ISE: IoT Manufacturers Missing Major Device Vulnerabilities

In just 13 Internet of Things (IoT) devices consulting and research firm Independent Security Evaluators (ISE) discovered 125 vulnerabilities, pointing to an industrywide problem with basic security diligence in the sector, ISE said.

The report — “SOHOpelessly Broken 2.0” — is a follow-up to a 2013 study on the vulnerabilities of network attached storage (NAS) systems and routers, and makes a case that millions of IoT devices are likely affected.

“Our results show that businesses and homes are still vulnerable to exploits that can result in significant damage,” said lead ISE researcher Rick Ramgattie. “These issues are completely unacceptable in any current web application. Today, security professionals and developers have the tools to detect and fix most of these types of issues which we found, exploited, and disclosed six years ago. Our research shows that they are still regularly found in IoT devices.”

The 2013 study discovered 52 vulnerabilities across 13 devices, and the discovery of more than double that number for both routers and NAS systems in the new study shows attackers can find a foothold within business and home networks to exploit and compromise additional devices; steal information that passes through the devices; reroute traffic; disable the network; and even perform additional outbound attacks on other targets, using victim networks.

The devices examined covered a range of manufacturers, with products ranging from home and small-office devices to high-end hardware designed for enterprise use. In 12 of the 13 devices, ISE was able to obtain remote, root-level access, with vulnerabilities ranging from command injection to authorization bypass. All 13 devices had at least one web application vulnerability that could be leveraged by an attacker to get remote access.

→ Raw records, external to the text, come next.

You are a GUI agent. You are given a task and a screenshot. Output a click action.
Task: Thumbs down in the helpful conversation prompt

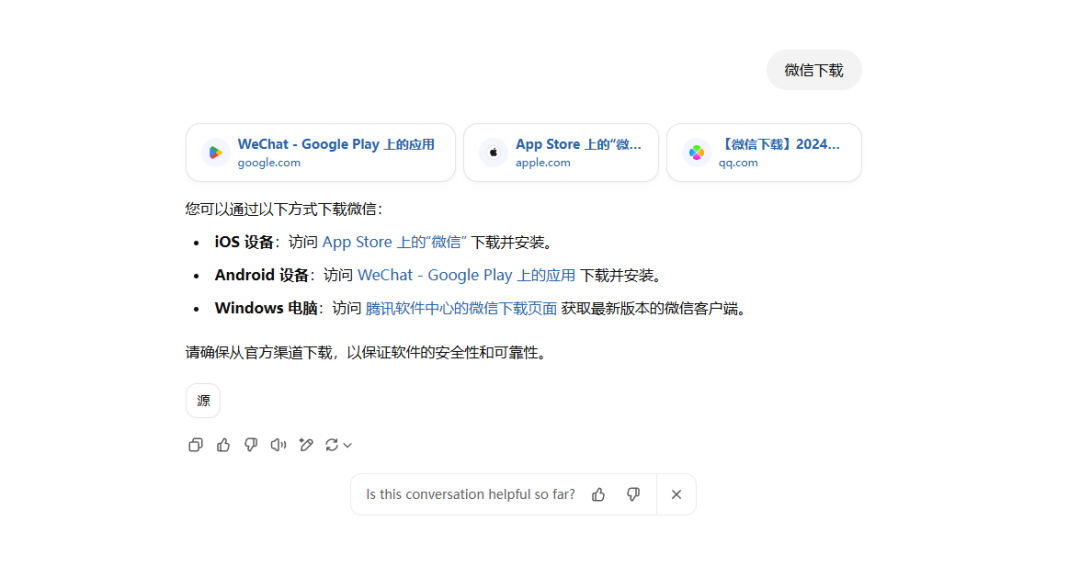[x=633, y=494]
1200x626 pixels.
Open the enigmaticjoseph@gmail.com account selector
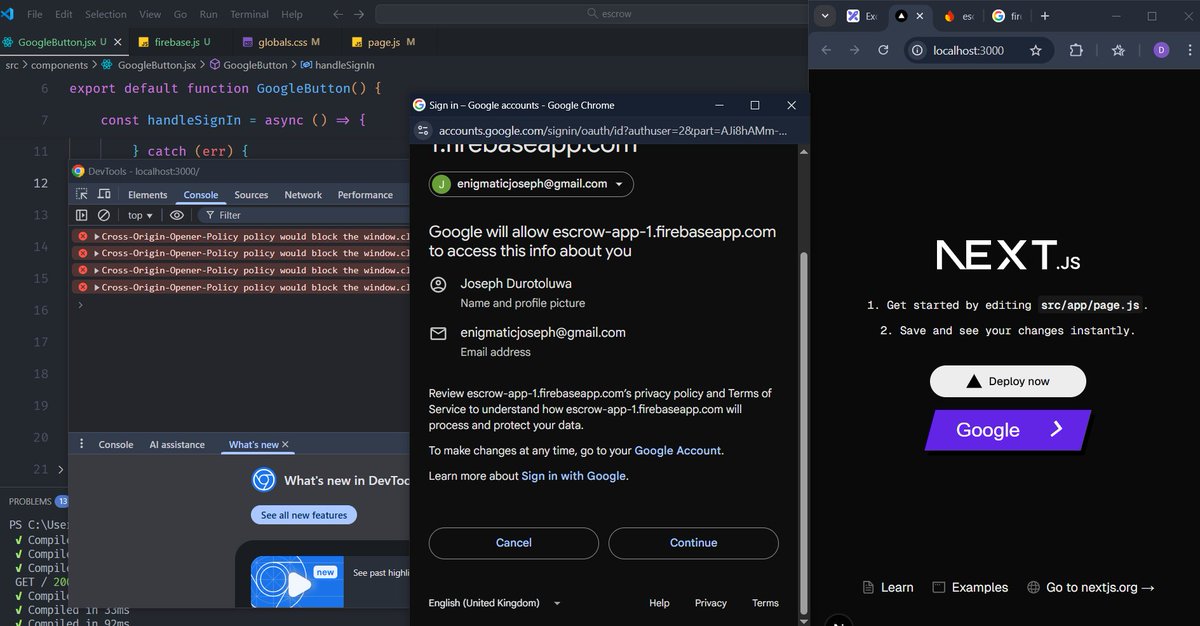pos(530,184)
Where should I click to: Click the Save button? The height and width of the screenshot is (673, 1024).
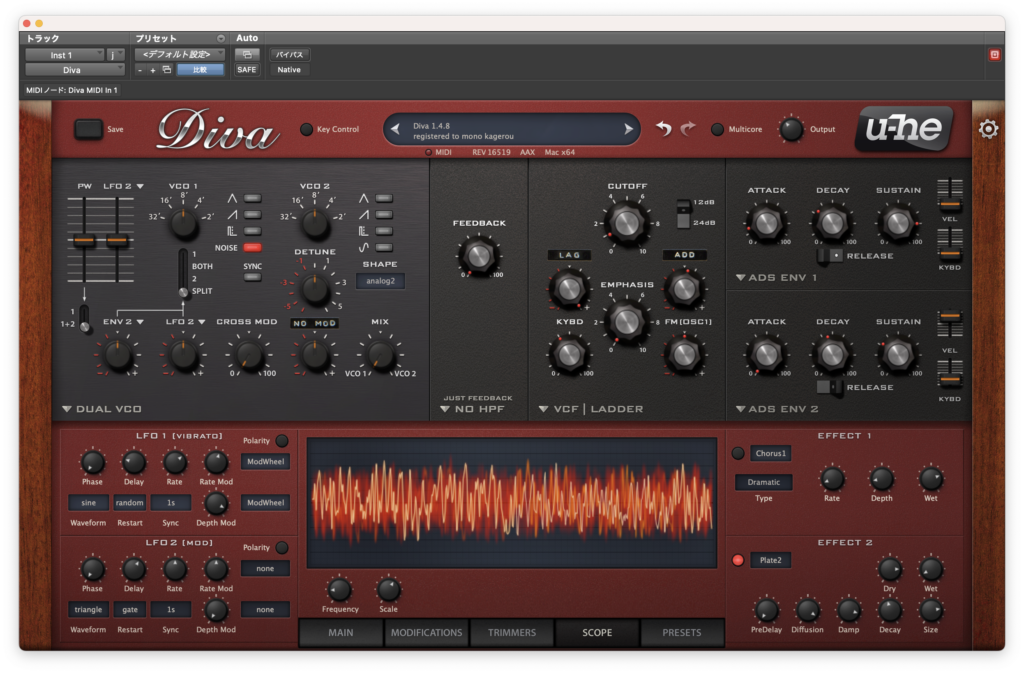click(x=88, y=129)
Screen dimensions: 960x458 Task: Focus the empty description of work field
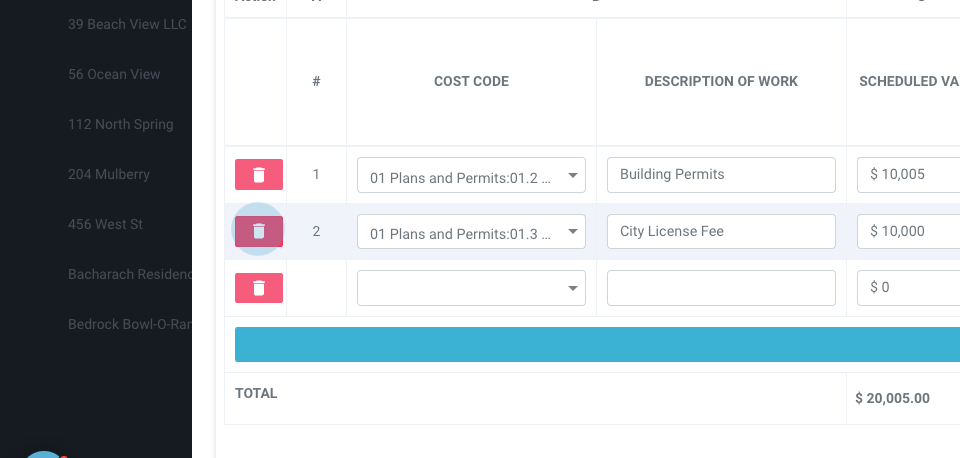coord(721,288)
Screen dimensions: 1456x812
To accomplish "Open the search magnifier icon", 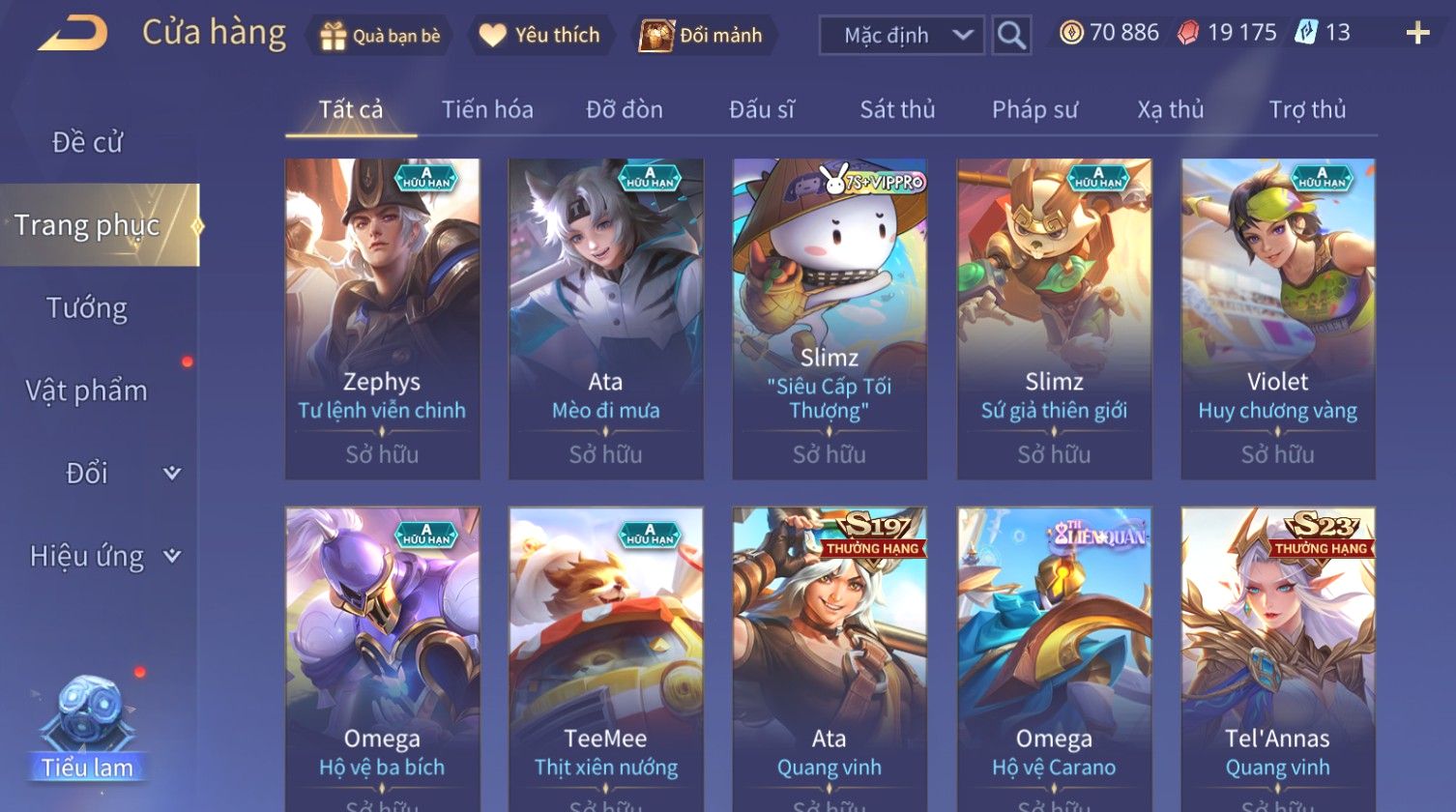I will [1011, 35].
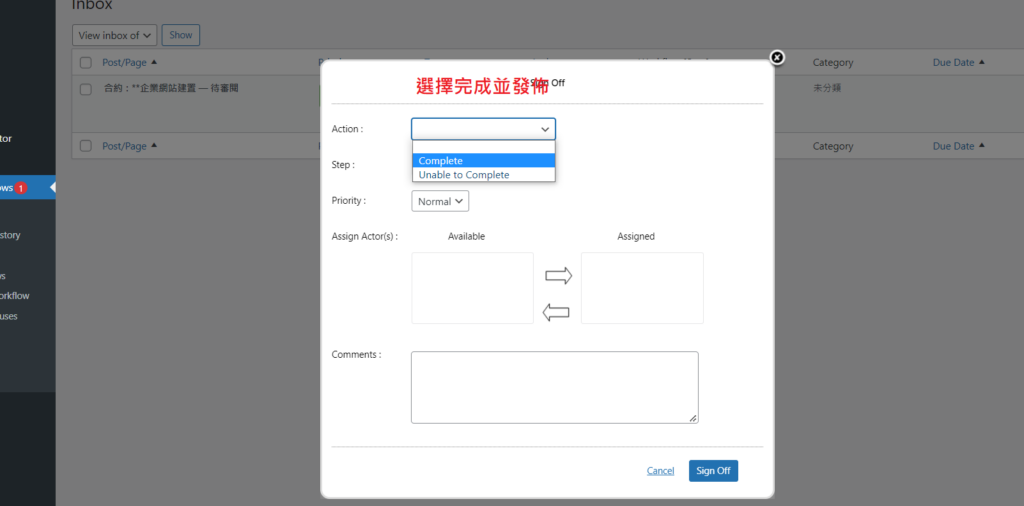Open the Action dropdown
1024x506 pixels.
click(483, 129)
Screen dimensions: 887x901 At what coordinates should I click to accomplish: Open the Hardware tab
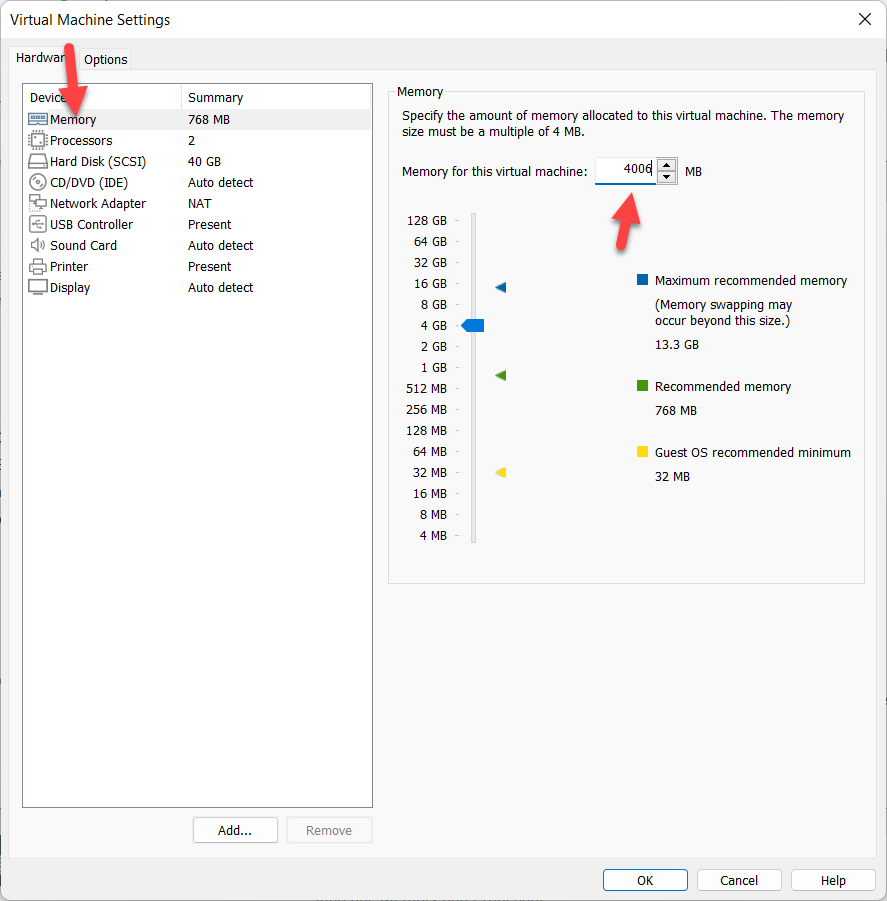[40, 58]
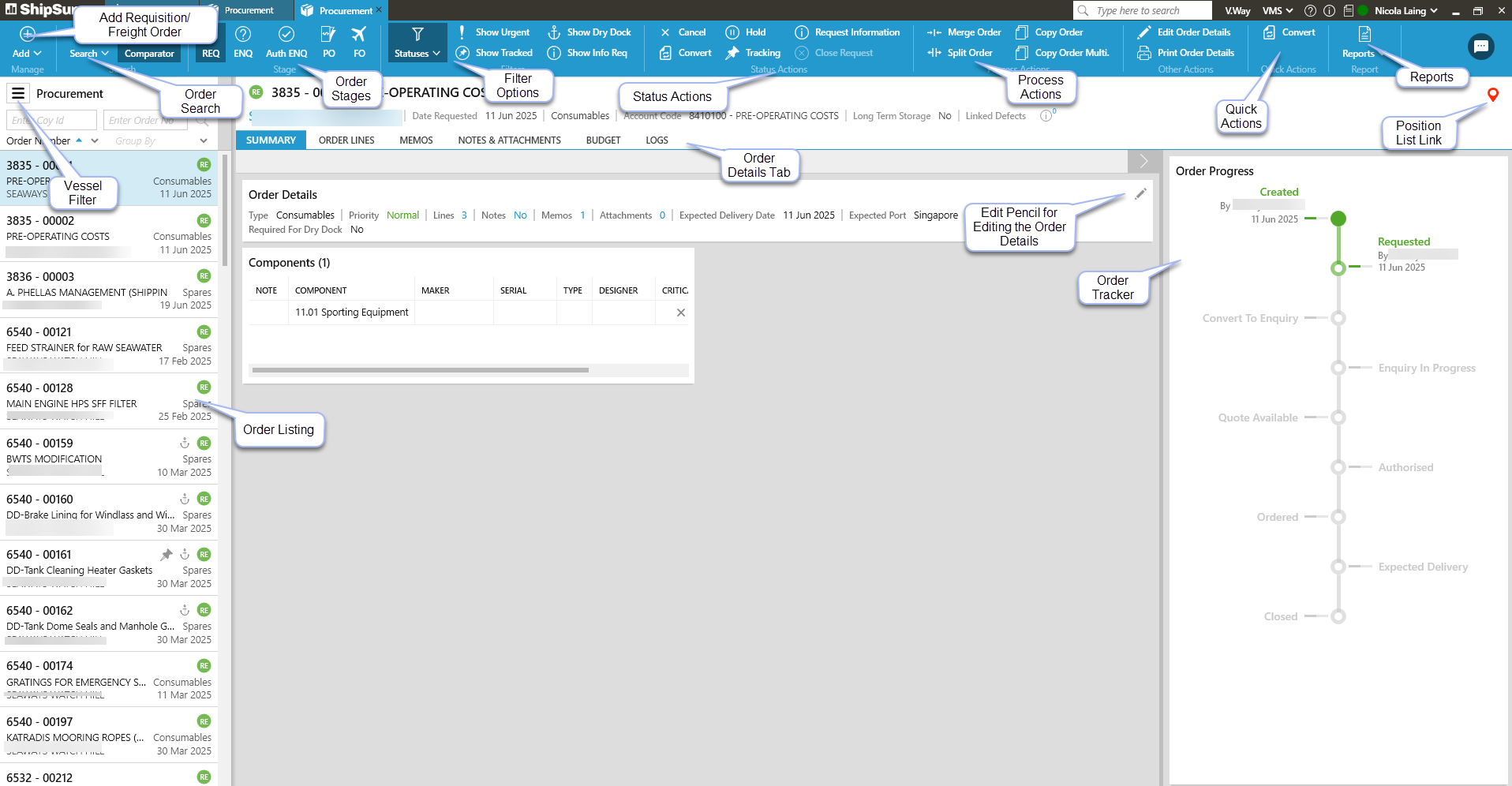Click the Print Order Details icon
Screen dimensions: 1512x786
[x=1143, y=53]
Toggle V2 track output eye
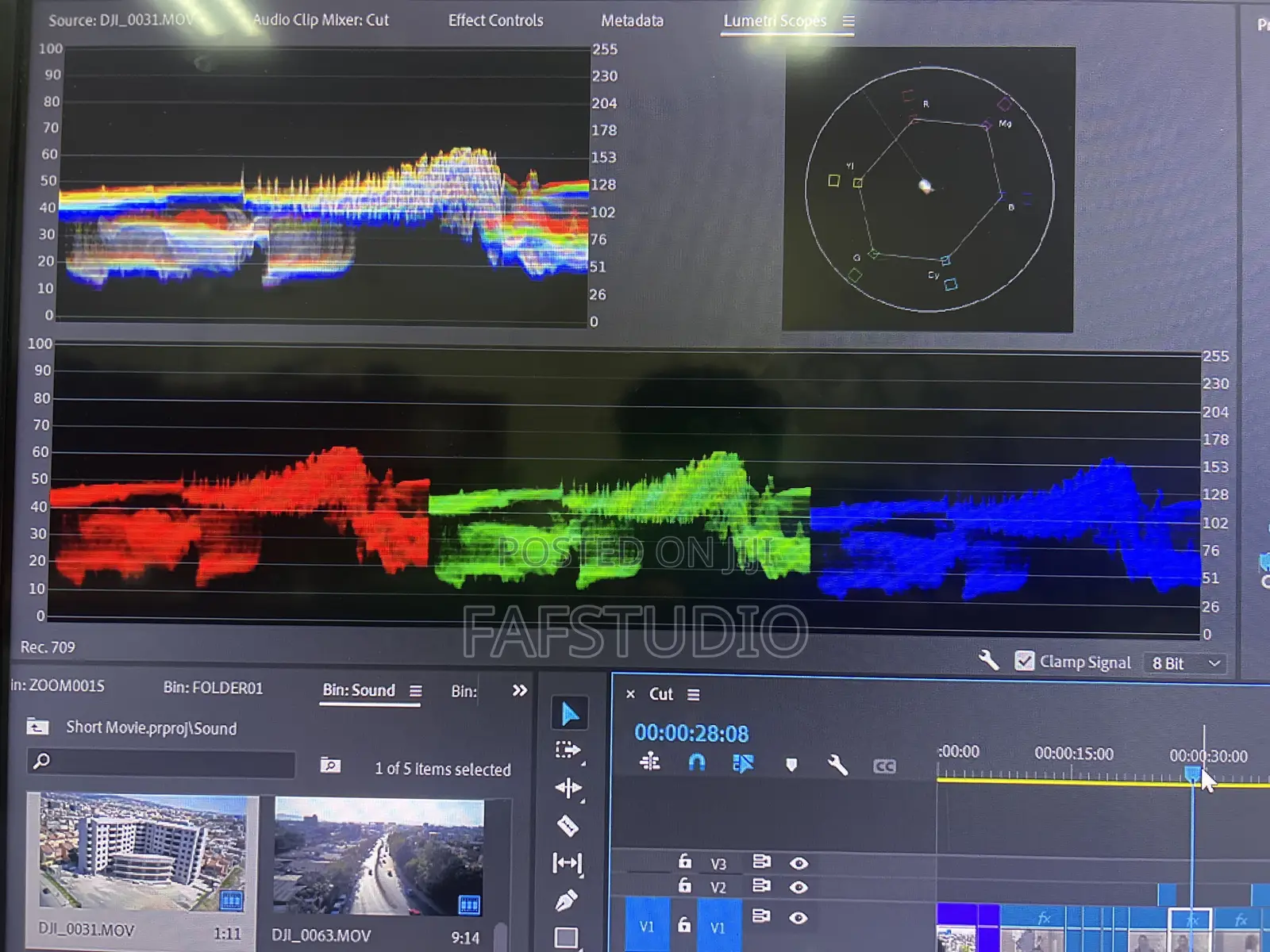Viewport: 1270px width, 952px height. point(799,887)
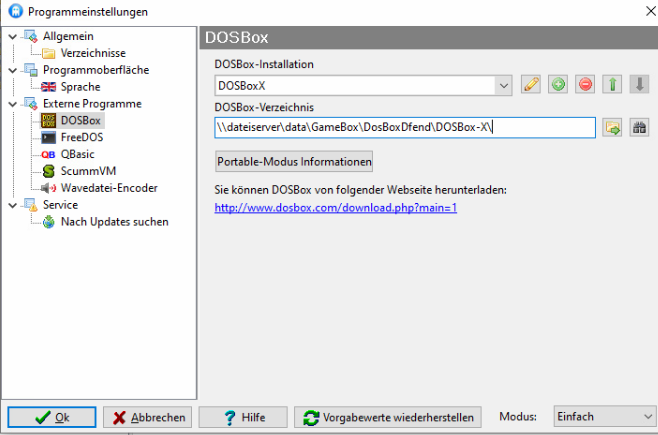The image size is (658, 435).
Task: Select ScummVM in the tree
Action: [86, 171]
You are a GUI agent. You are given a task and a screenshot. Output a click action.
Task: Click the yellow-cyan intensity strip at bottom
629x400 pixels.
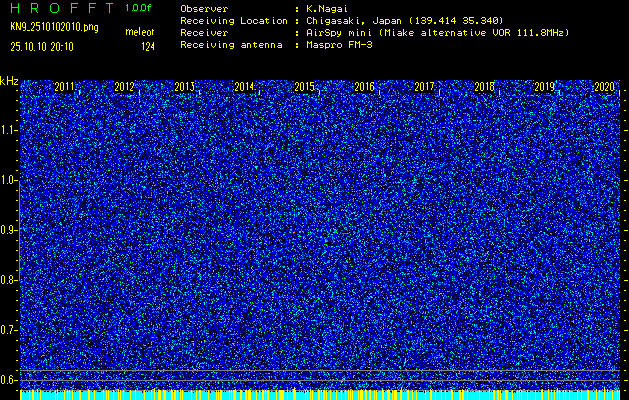click(320, 395)
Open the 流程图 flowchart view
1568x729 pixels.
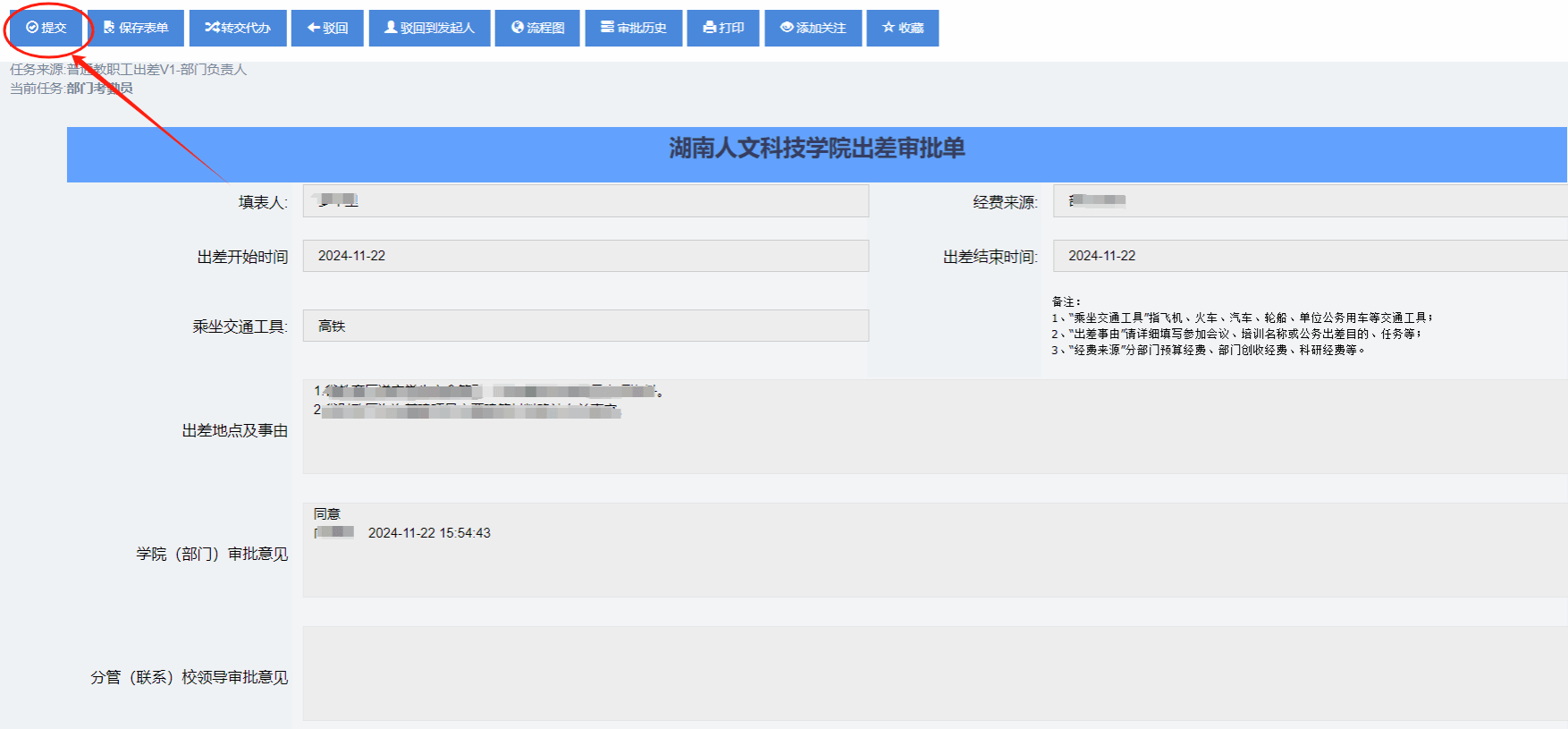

“We found that many of these issues were trivial to exploit and should have been discovered even in a rudimentary vulnerability assessment,” said ISE founder Stephen Bono. “This indicates that these manufacturers likely undergo no such assessment whatsoever, that the bug bounty programs they employ are ineffective, that vulnerability disclosures sent to them are not addressed, or more likely, all of the above.”

Since the 2013 report, manufacturers have attempted to address vulnerabilities, by simplifying issue reporting through disclosure forms, by providing better contact information, and using bug bounty programs, the report notes. But more work needs to be done, including better training on security best practices with developers, software development with security in mind at the planning stages, better attention to firmware updates, and avoidance of remote access and administration features, when possible.

“There are billions of IoT devices in use today, and an all too significant percentage are being sold without proper security assessments or an effective process to fix subsequent fundamental issues as they arise.,” Bono said. “Manufacturers need to be proactive at fixing issues rather than relying on bug bounty programs, and other post-production initiatives.”